She started, hands reaching for weapons as heat infused her
face. Not noticing the approach of another could cost her her life. The
recharged blue bead remained quiet.

In all the dust, noise, and general chaos of preparing a
caravan for departure, the tall, slim woman escorted by a quad of black-skinned
servants had drifted close, but not so close as to be alarming. The silent men,
clothed in elaborate kilts of gold-fringed linen, each held a corner pole of
the peaked canopy that sheltered the lady.

The stillness of the lady’s spirit struck Katya before her
flowing white hair, white skin, white gloves, and white gown registered in her
mind.

“Lady Sha’awna, I presume,” Katya turned to face the woman
she was charged to protect.

The albino bowed, formally.

Katya returned the bow, then remembered the lady could not
see. “I am Kat,” she replied. “The camel is ready for you to mount. I have
contrived a saddle with stirrups for the canopy poles as instructed.” Katya
checked over her shoulder to make sure the camel had stayed down.

It sat calmly chewing and re-chewing its cud. Katya didn’t
trust it. She stepped to the side and behind the camel’s shoulder, gesturing
the escorts to keep Lady Sha’awna out of range.

Just then the camel spat. The greenish gob landed in the
center of the clearing but bits of it sprayed the feet of the closest man. Seemingly,
he took no notice.

All around them shouts and curses erupted as wagons, camels,
guards, and merchants moved into the line of march.

“We must hurry, Lady, or we will eat the dust of those who
go before us,” Katya urged.

“My baggage?” Lady Sha’awna asked. She did not look around,
as a sighted person would. Nor did she raise her eyelids above a slit, giving
the impression that she looked down her thin, straight nose at the world.

“I loaded your two trunks and mine on another beast myself,”
Katya explained, all the while urging the black men forward with hand gestures.
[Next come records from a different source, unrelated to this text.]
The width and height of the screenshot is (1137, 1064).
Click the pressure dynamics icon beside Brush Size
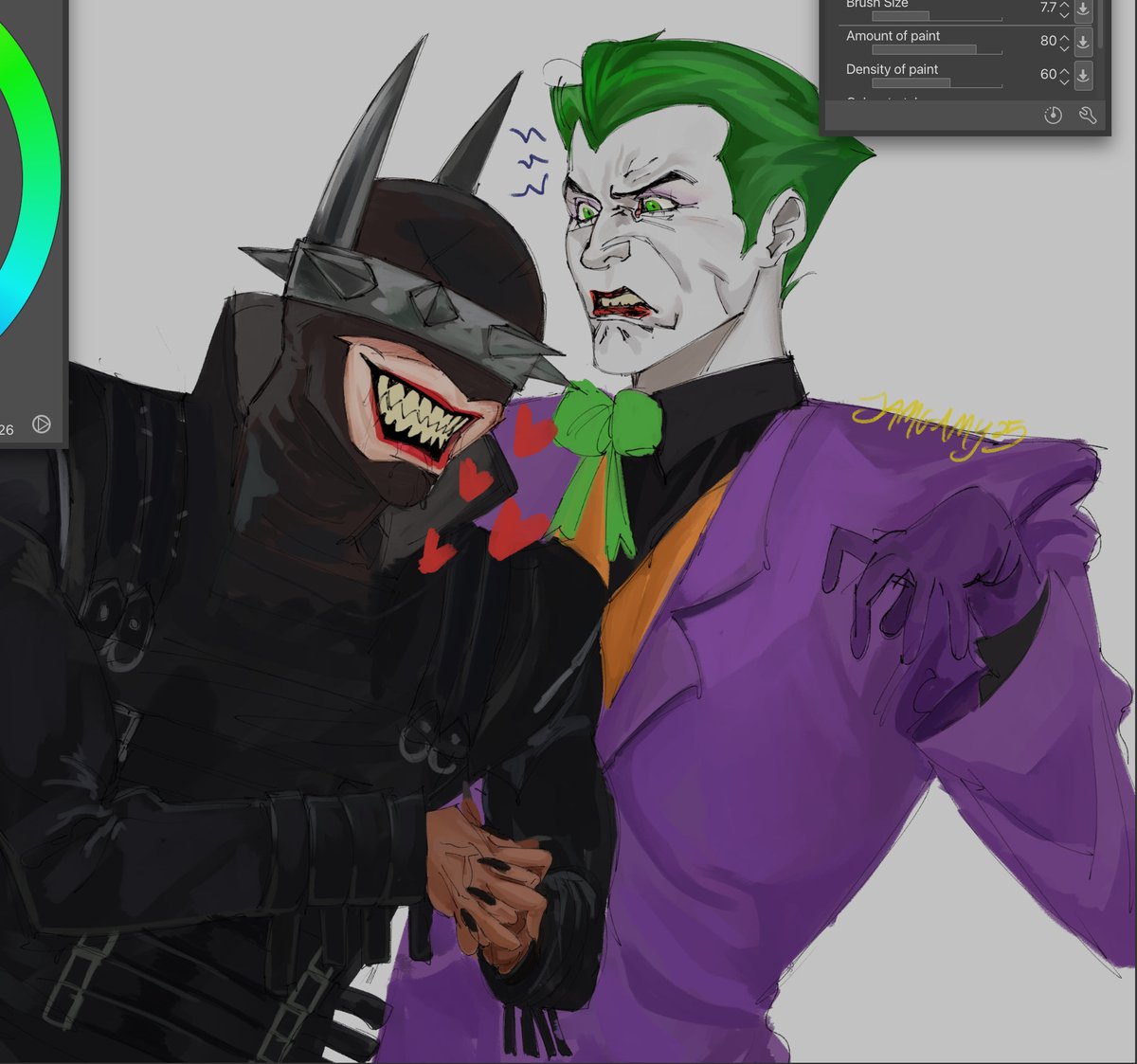click(1083, 8)
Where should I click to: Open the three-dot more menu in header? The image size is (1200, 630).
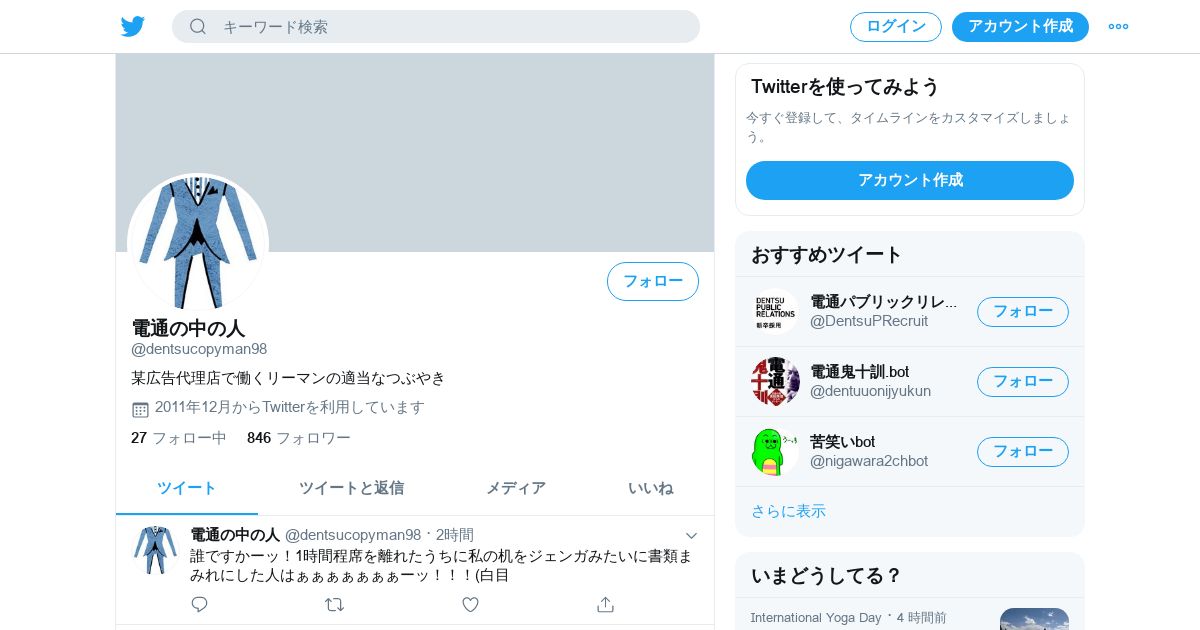[x=1118, y=26]
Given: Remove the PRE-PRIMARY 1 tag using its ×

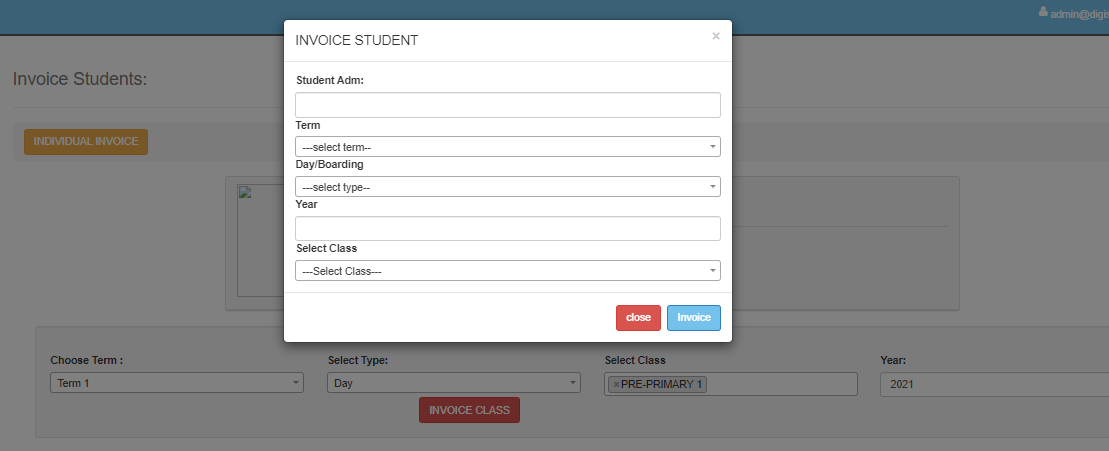Looking at the screenshot, I should point(616,384).
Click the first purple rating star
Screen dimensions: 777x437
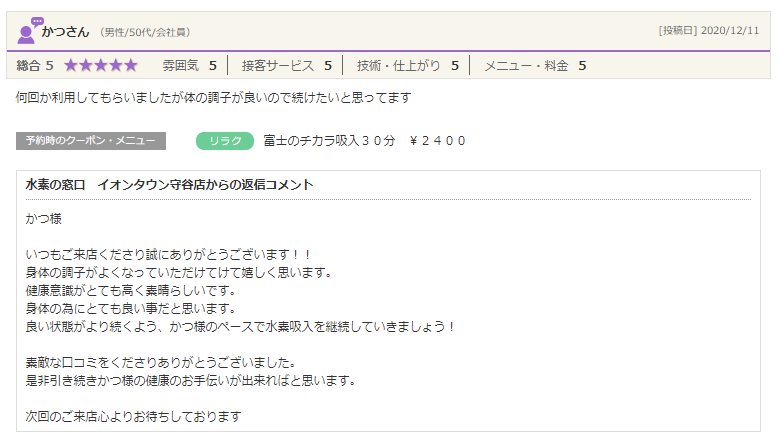pos(71,66)
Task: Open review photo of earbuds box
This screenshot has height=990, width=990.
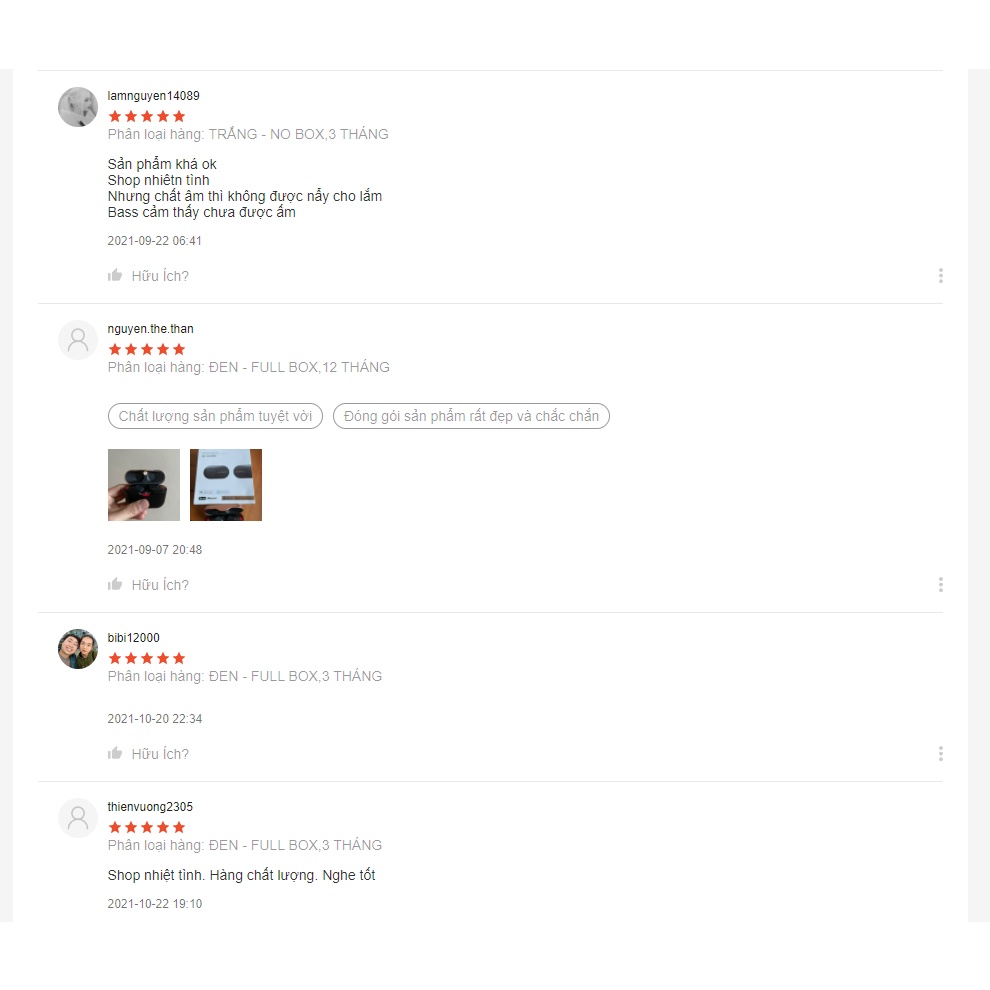Action: tap(226, 485)
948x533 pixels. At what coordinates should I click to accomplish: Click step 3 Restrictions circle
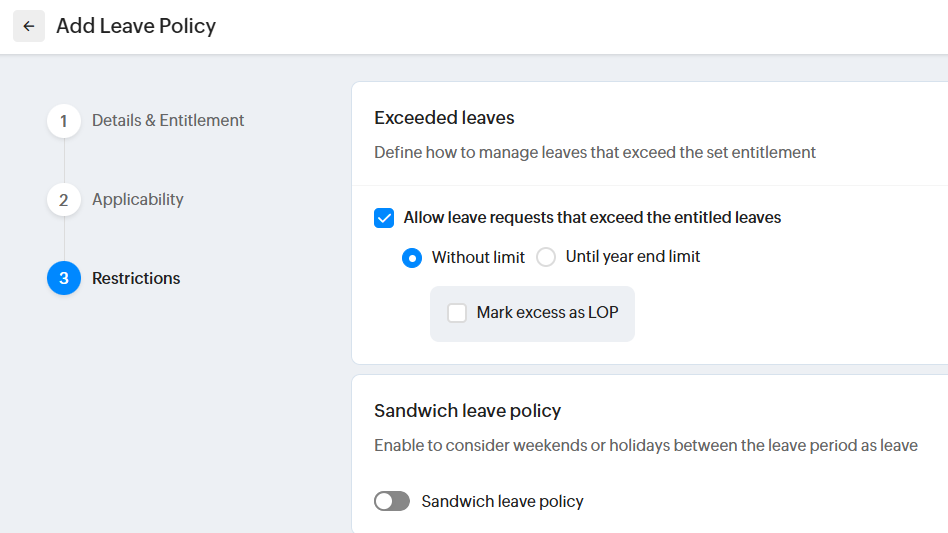(x=64, y=279)
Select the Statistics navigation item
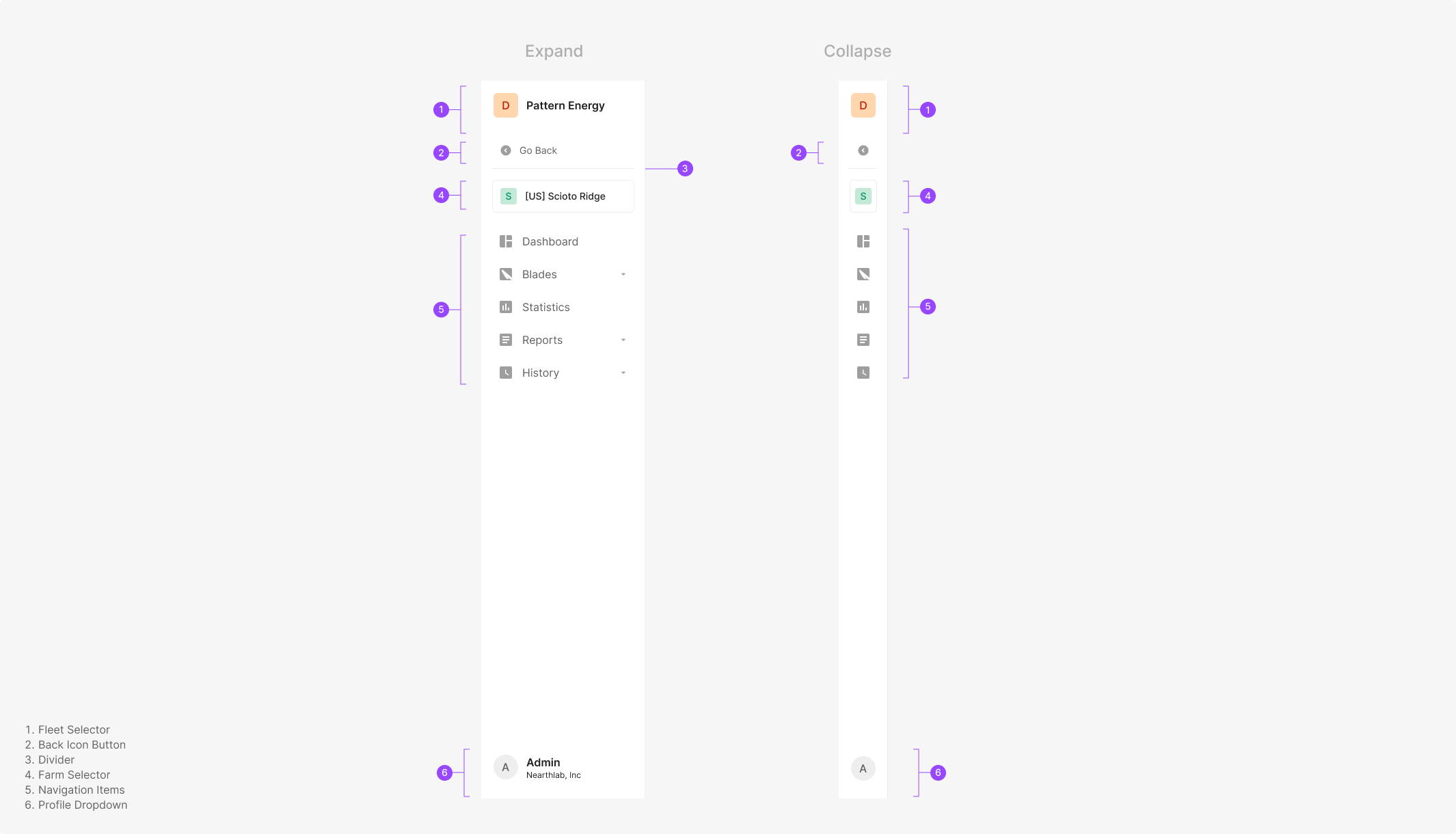The width and height of the screenshot is (1456, 834). click(545, 307)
“Excellent. Ramir, my hat?” she asked.

The servant behind her and to her right unfolded a white
broad-brimmed garment complete with gauzy veil from somewhere. He placed the
head covering into Lady Sha’awna’s hand without disrupting his control of the
canopy.

With her face and hair protected from the unrelenting sun,
Lady Sha’awna flowed rather than walked to the camel. Her graceful movements
barely stirred the ever-present dust, leaving her white gown as clean as when
she arrived. Only then did Katya notice that delicate cords attached to her
wrists connected her to the bearers. Their movements, however slight, signaled
her. In a complicated ceremony, the men placed the canopy poles in their
appointed places and lifted her onto the camel’s back. Only when she was in
place did they disconnect the cords. Satisfied that she was safe and
comfortable, each man handed his cord to Katya, symbolically entrusting the
lady to her charge. “Protect her,” the first man said.

“Care for her,” said the second.

“Talk to her,” added the third.

“Love her as we do,” whispered the fourth.

Each one fixed Katya with a fierce glare. She knew that if
she failed, they would seek her out and take their revenge.

Katya bowed to them, moved by their care for the lady. “I
will see her safe,” she told them sincerely.

The men returned her bow and retreated into the crowd.

With less ceremony and considerably less grace, Katya threw
herself atop another camel that had bided his time by casually browsing on the
lidded basket that contained fresh vegetables for the trip. Since the prideful
animal couldn’t feast on the contents, he contented himself with the basket.

With some well-chosen curses, Katya kicked him into lurching
motion as she grabbed the leading rein on Lady Sha’awna’s beast. The more
docile pack animals followed.

Life on the road for the regular travelers quickly took on a
routine. Katya followed their lead. They traveled in a casual order, spreading
out as far as the road and packed verge allowed for three to four hours, then
stopped at an oasis. Katya helped Sha’awna dismount and guided her to a shady
spot beneath a date palm. Everyone walked about, stretching cramped muscles and
chafed skin. The camels drank from a pool. People drank from their own water
vessels and then refilled them from a well.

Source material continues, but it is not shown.